(What the task asks) Return, exactly as written, the line containing "Task: Filter table by 2020年 button" and every line after it to the end of the records below, with no pictures.

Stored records

----

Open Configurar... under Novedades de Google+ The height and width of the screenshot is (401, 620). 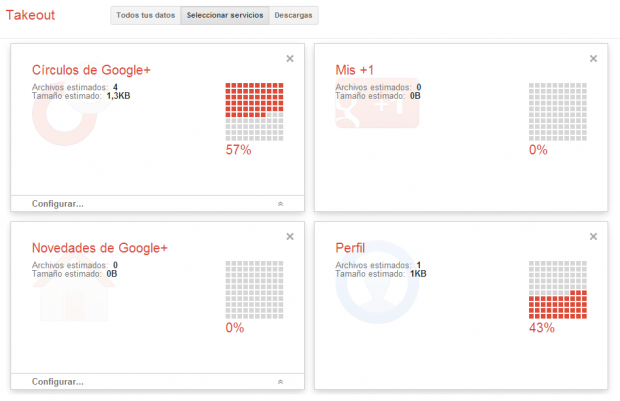[x=58, y=382]
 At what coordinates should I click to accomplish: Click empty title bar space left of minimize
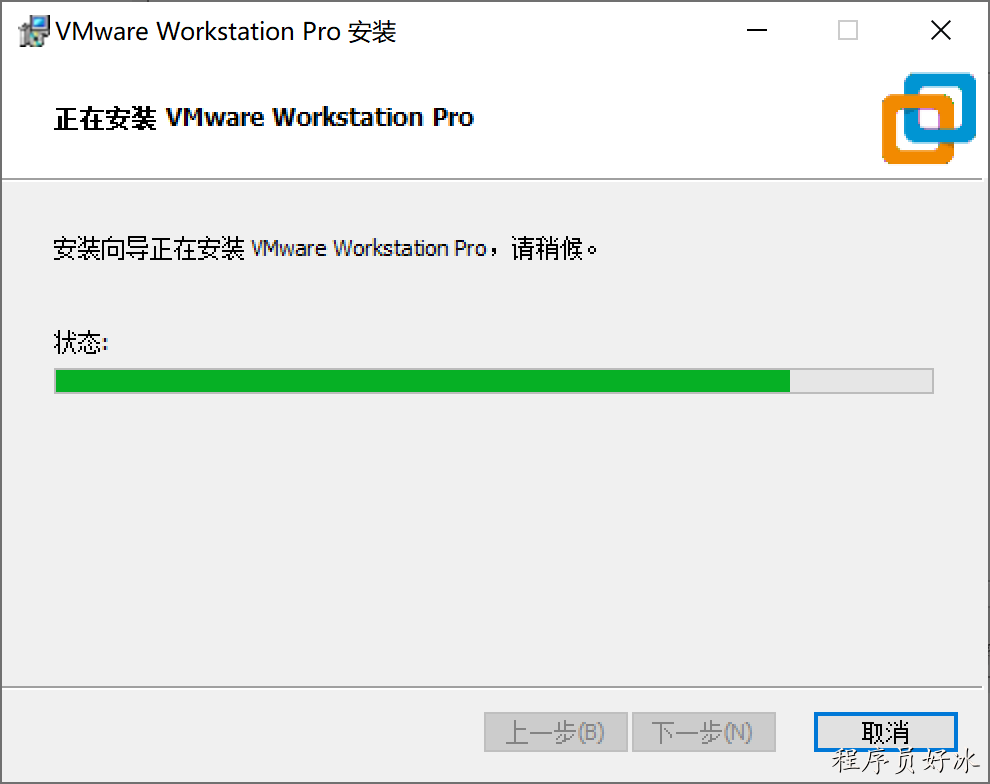568,30
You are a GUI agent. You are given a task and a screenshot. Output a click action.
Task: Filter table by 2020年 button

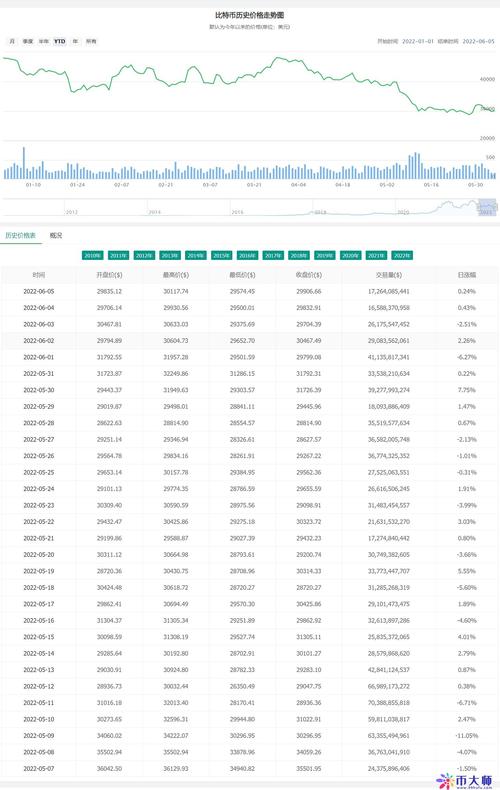point(350,255)
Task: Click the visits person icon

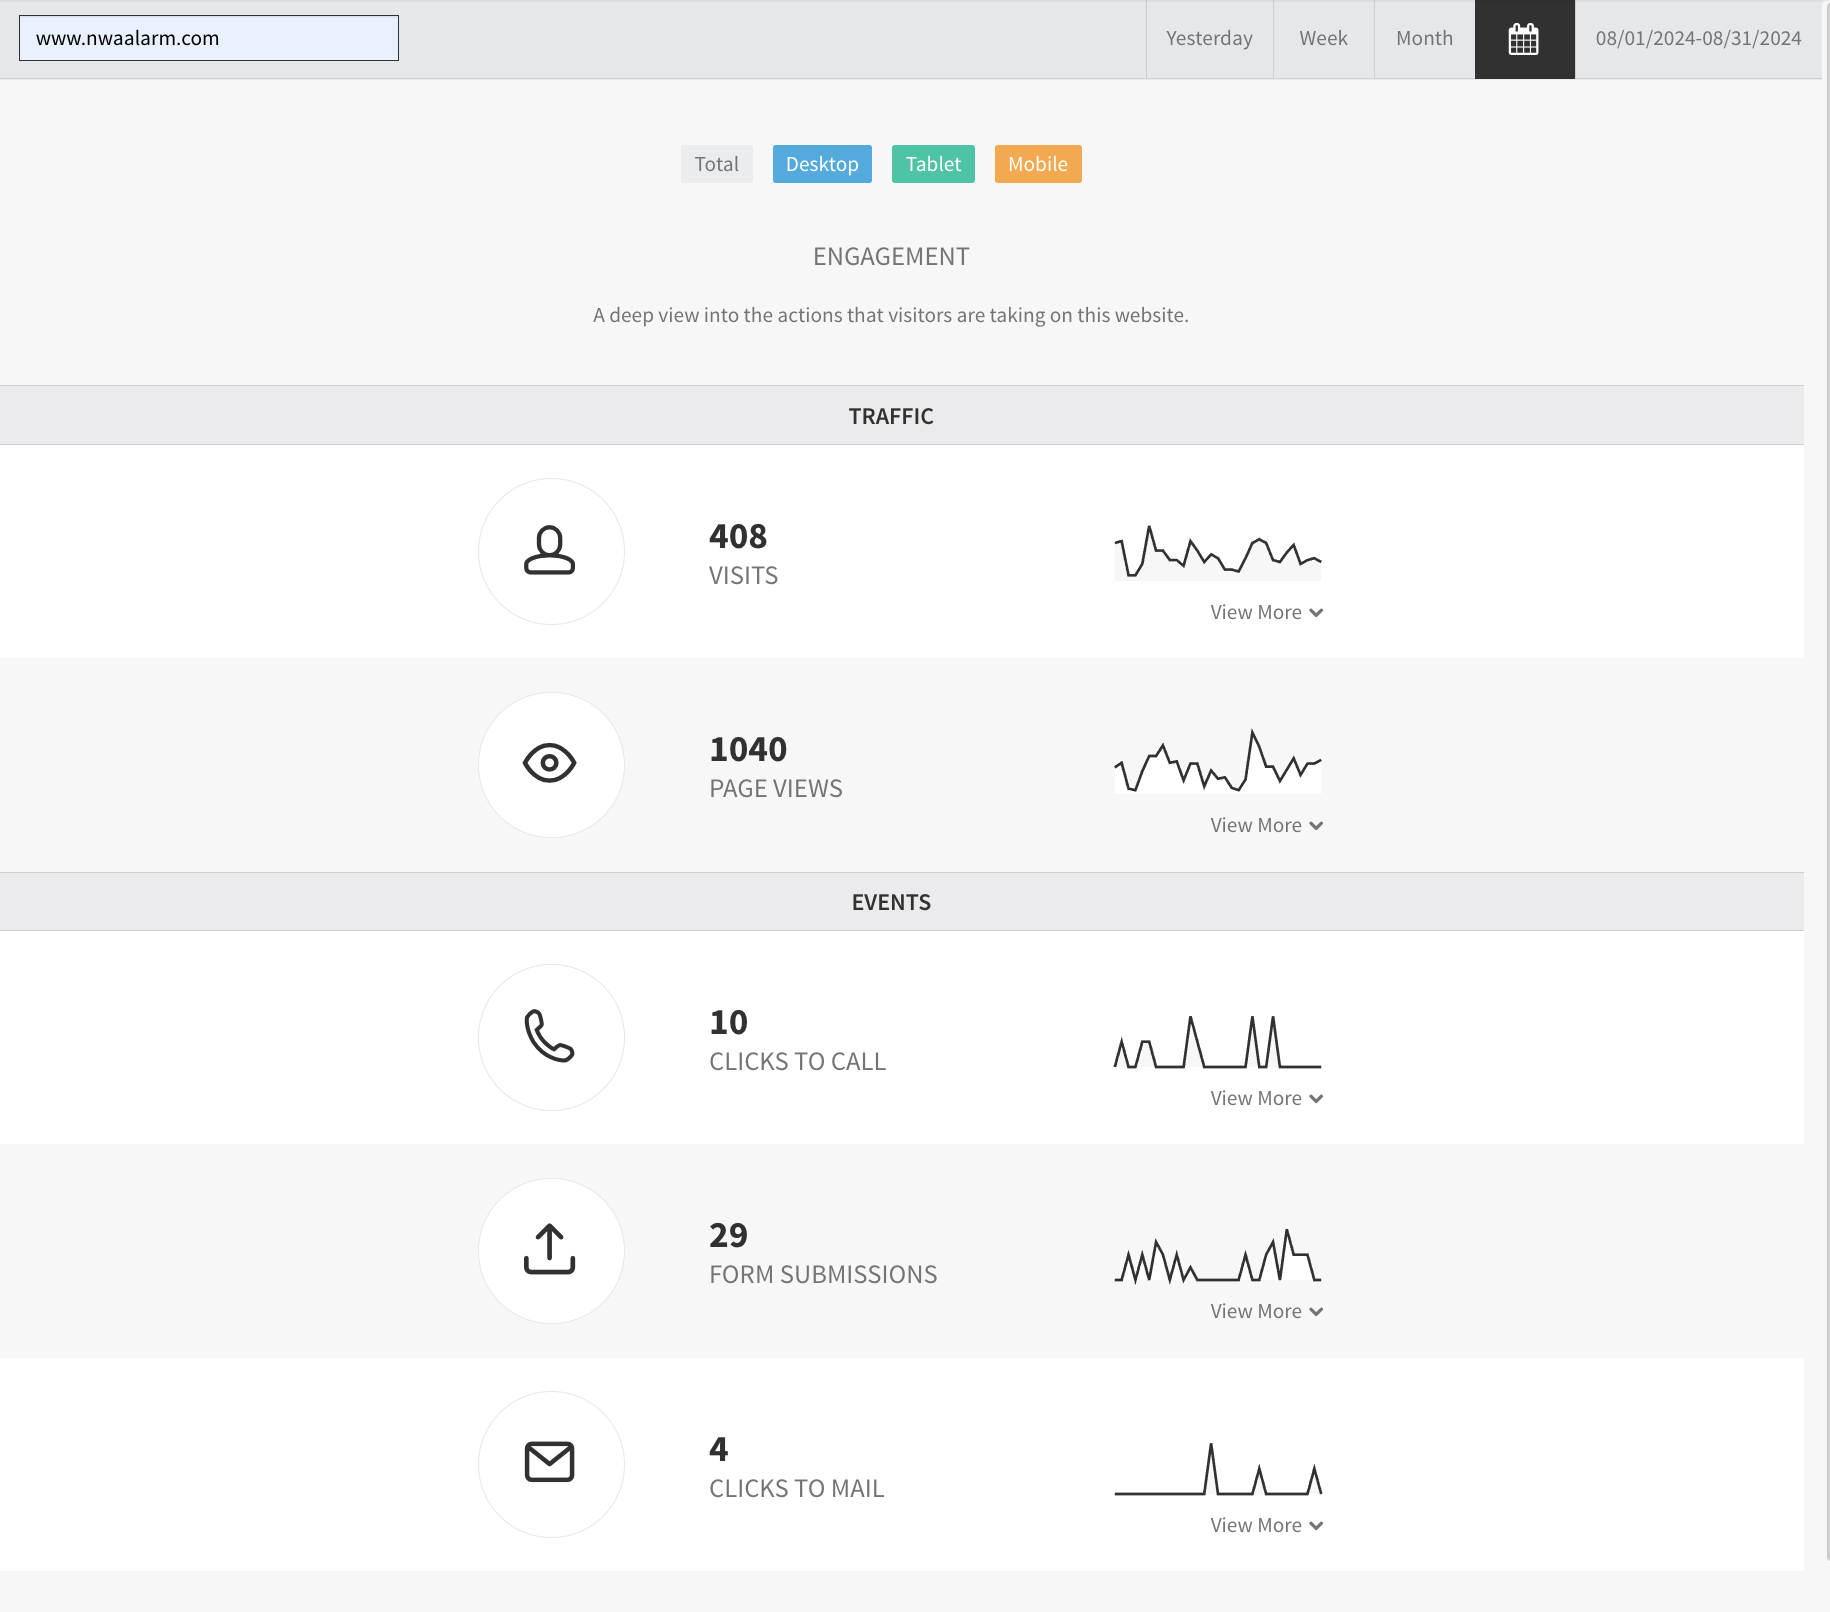Action: [x=550, y=550]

----

(Exercise result)
Task: Filter table by 2020年 button

point(350,255)
Task: Click the visits person icon

Action: [x=550, y=550]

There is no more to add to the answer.